» **Selected extract**
The pipeline begins with the generation of synthetic heart rate data, which is streamed to a Kafka topic for real-time processing and sinked to a cloud data lake for persistant storage.

The data is then incrementally ingested into a data warehouse where it is transformed and stored in a final state tailored for efficient querying and analysis.

The following are examples of research questions that could be answered with the warehoused data:

  • How does heart rate vary across different activities for users of different demographics and/or regions?

  • Can historical heart rate data provide insights into the impact of seasonal variations on heart rate patterns among different users?

  • Can historical heart rate data be used to predict the likelihood of specific activities occurring at certain times of the day within different regions?

Project Components:

Architecture diagram with animation for stream connectors

1. Synthetic OLTP Data Generation

Synthetic operational data is generated (users data, activities data) that will be used to provide further context to each heart rate stream record.

The users and activities data were generated using the Faker library inside custom python scripts that can be adjusted and re-used when needed. Each script generates a pandas DataFrame object and uploads the object as a static CSV file. The CSV data is then manually uploaded to a mock operational OLTP database (running on PostgreSQL) hosted on an RDS instance.

Further information with regards to the synthetic OLTP data may be found inside the mock-data/static directory.

To run the python scripts and re-create the CSV files:

python -m mock-data.static.scripts.generate-activities

python -m mock-data.static.scripts.generate-users

2. Simulated Heart Rate Stream

Synthetic heart rate data is generated to simulate real-world scenarios, such as heart rate data measured by an Apple Watch device.

A producer.py script has been developed to act as a Kafka producer, leveraging the confluent-kafka Python library to generate the heart rate data. This script reads the already generated users and activities CSV files to pick out a random activity ID and user ID, sending it along with a randomly-generated heart rate to the Kafka topic.

The script has been containerized inside a Docker image using a Dockerfile located in the root folder of the project, which is then pushed into Amazon ECR and ran using a continuously-running ECS task.

» **Extracted information**
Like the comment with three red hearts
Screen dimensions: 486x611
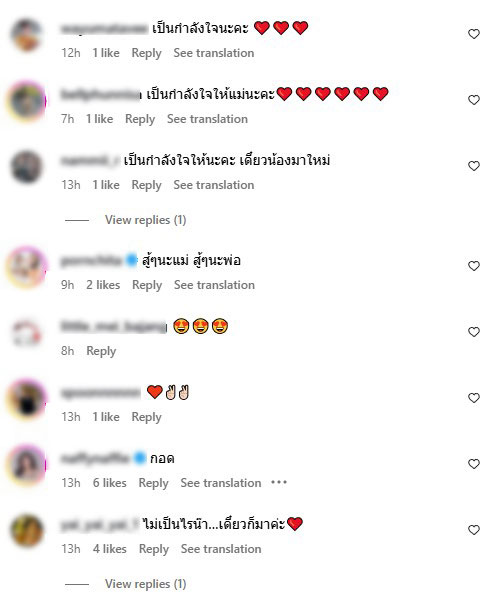pyautogui.click(x=474, y=34)
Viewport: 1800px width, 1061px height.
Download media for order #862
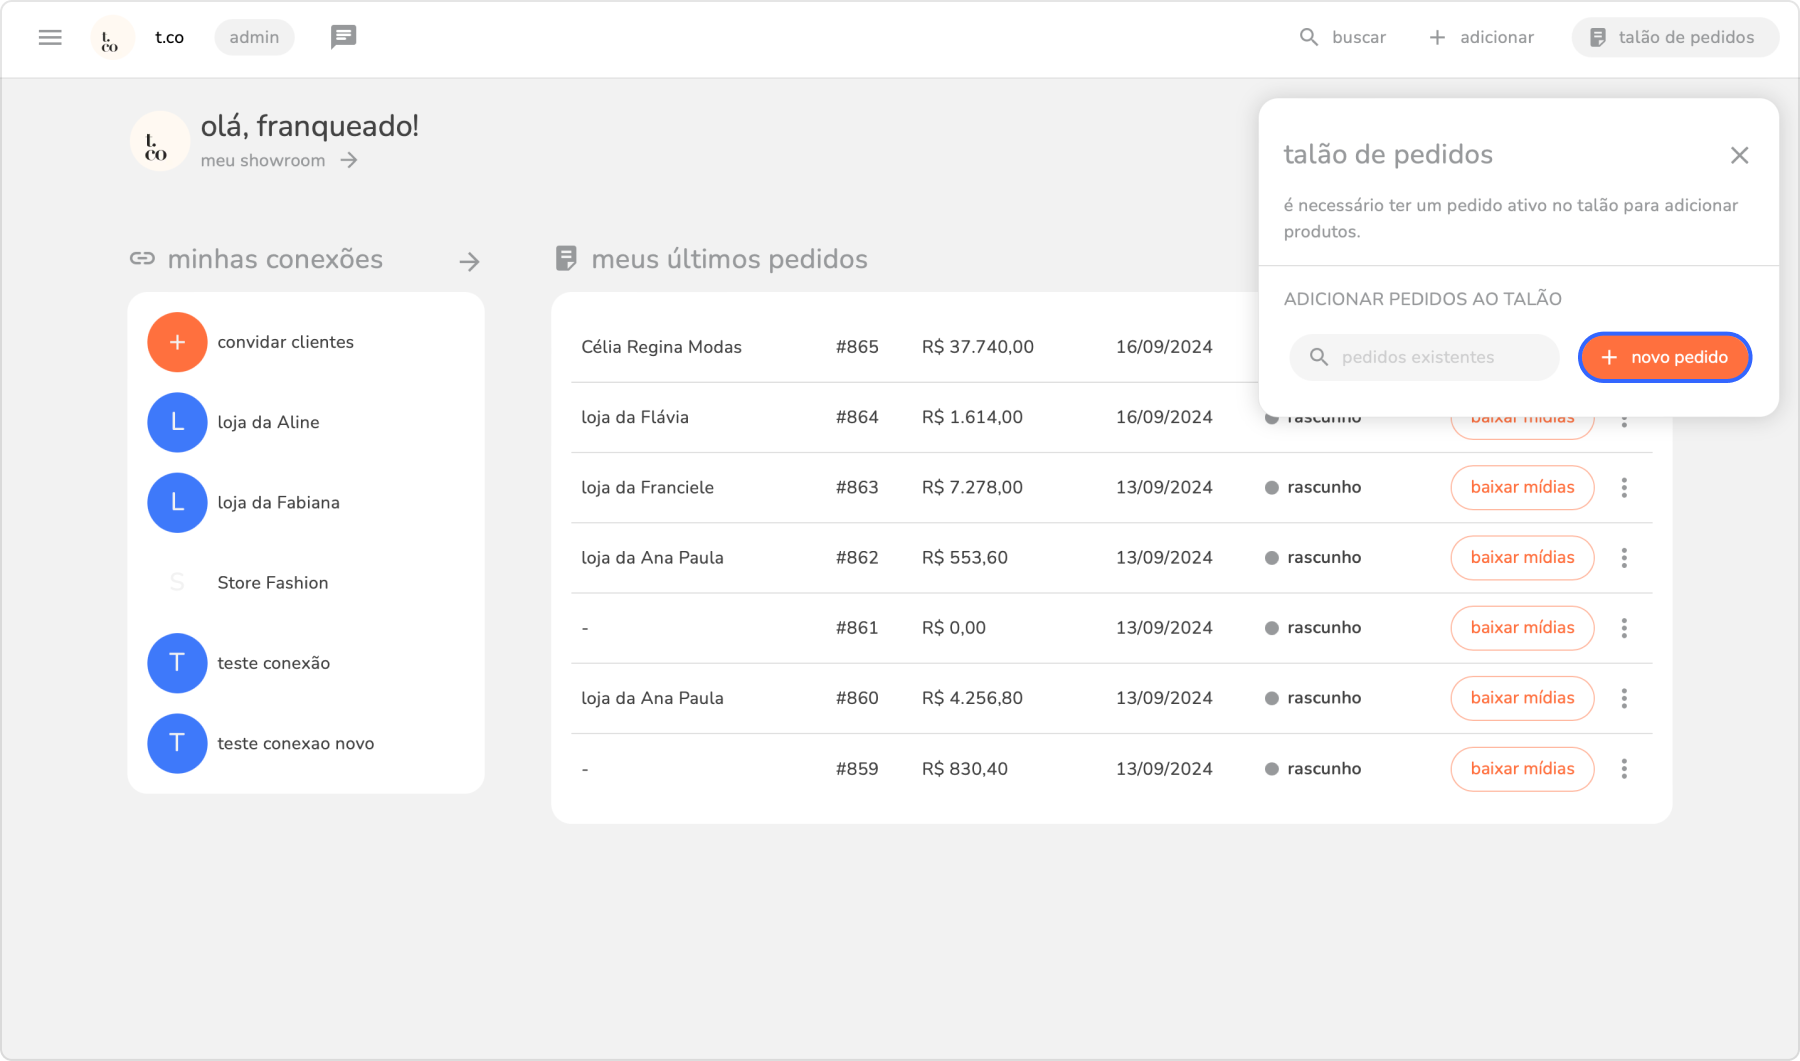(1521, 558)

» **Exercise requirements**
a) Reproduce the passage of the heart rate pipeline description from "A producer.py script" up to and including "continuously-running ECS task.".
b) Proceed with the heart rate pipeline description, writing on from its final sentence.

» **The responses**
a)
A producer.py script has been developed to act as a Kafka producer, leveraging the confluent-kafka Python library to generate the heart rate data. This script reads the already generated users and activities CSV files to pick out a random activity ID and user ID, sending it along with a randomly-generated heart rate to the Kafka topic.

The script has been containerized inside a Docker image using a Dockerfile located in the root folder of the project, which is then pushed into Amazon ECR and ran using a continuously-running ECS task.

b)
The Faker library is again used inside the producer.py script to generate a random latitude and longitude coordinates based on the user's address country. This as well as a timestamp column (indicating the event time) are added to the heart rate data record and sent as a JSON object to the Kafka topic for processing.

Heart rate data format:

{
 user_id: 10001, 
 heart_rate: 128, 
 timestamp: 1711943972, 
 meta: {
  activity_id: 20890,
  location: {latitude: 37.416834, longitude: -121.975002}
 }
}

Both JSON and AVRO formats were considered for sending heart rate records, however JSON was chosen as it incurred lower storage costs compared to AVRO when transmitting heart rate data over the network.

To run a custom made script to generate JSON and AVRO files with mock heart rate data:

python -m docs.performance-analysis.stream.compare-avro-json

Comparing the size of the generated files:

Compare avro vs json bytes

3. Streaming to Kafka

A Kafka cluster and topic were established for real-time data ingestion inside of Confluent Cloud. The topic was divided into 6 partitions, enabling Kafka to parallelize the stream processing and allow for scalability (not truly necessary as data was written synchronously inside the producer.py script). The default value of '1 Week' was selected as the retention period for each message.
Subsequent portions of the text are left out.